→ WHAT TO PRODUCE: Update the part of the rows that opens with the line containing "Toggle off Średnia wartość ocen" and closes with the line containing "tap(372, 693)" by replacing "pixels" with "px", changing nothing else and omitting the pictures.

→ THE INPUT:

● ● ● ● ●

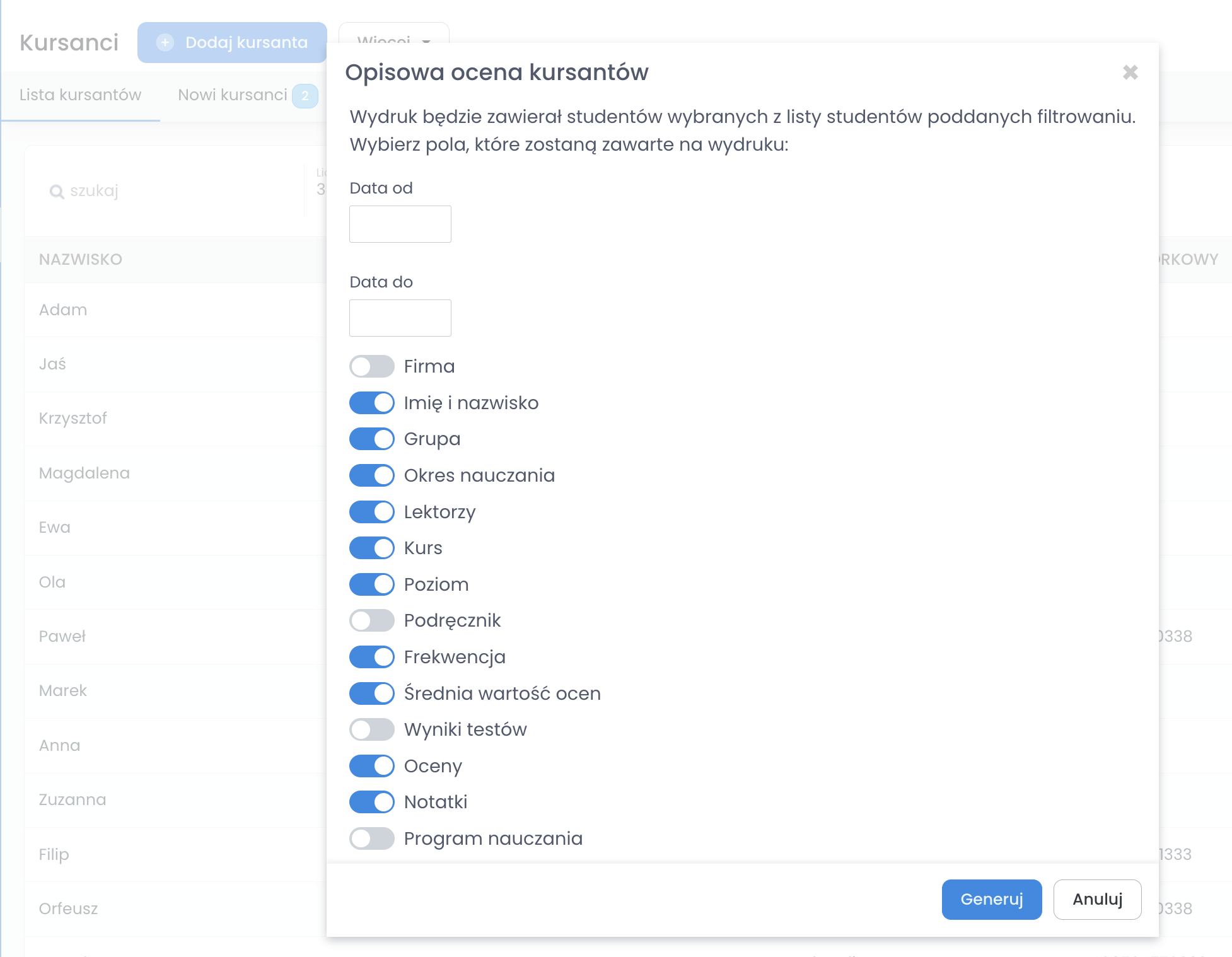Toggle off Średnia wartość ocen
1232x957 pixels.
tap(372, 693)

● ● ● ● ●

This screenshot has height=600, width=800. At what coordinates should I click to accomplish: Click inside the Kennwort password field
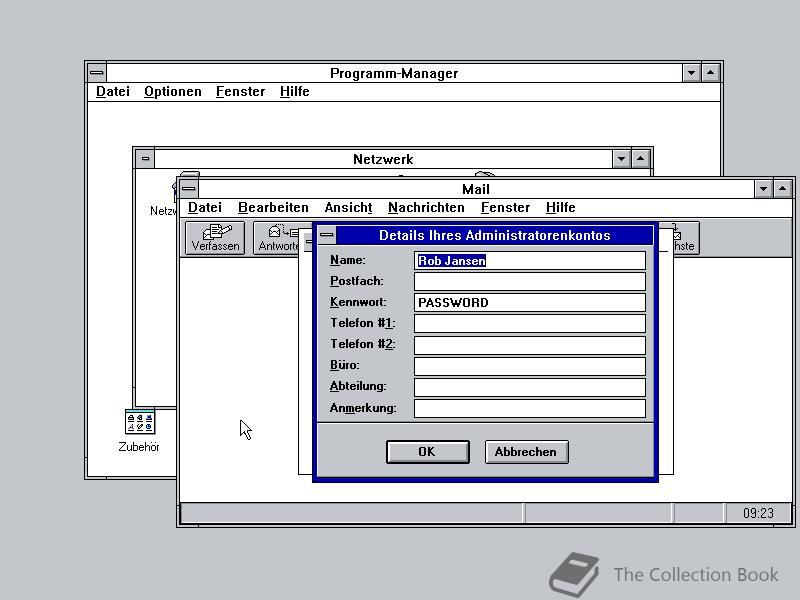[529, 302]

● ● ● ● ●

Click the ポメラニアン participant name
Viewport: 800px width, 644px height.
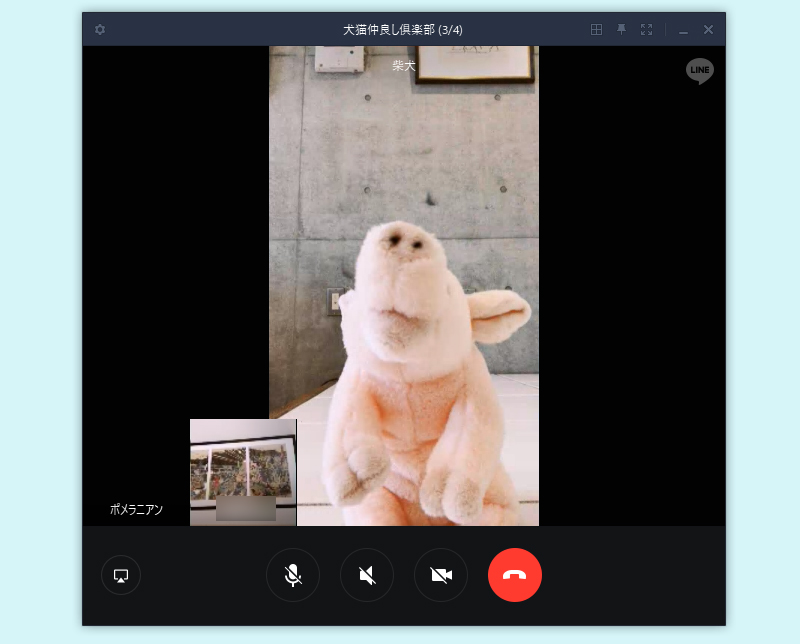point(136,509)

● ● ● ● ●

→ WRITTEN RESPONSE:
Toggle off Średnia wartość ocen
1232x957 px.
tap(372, 693)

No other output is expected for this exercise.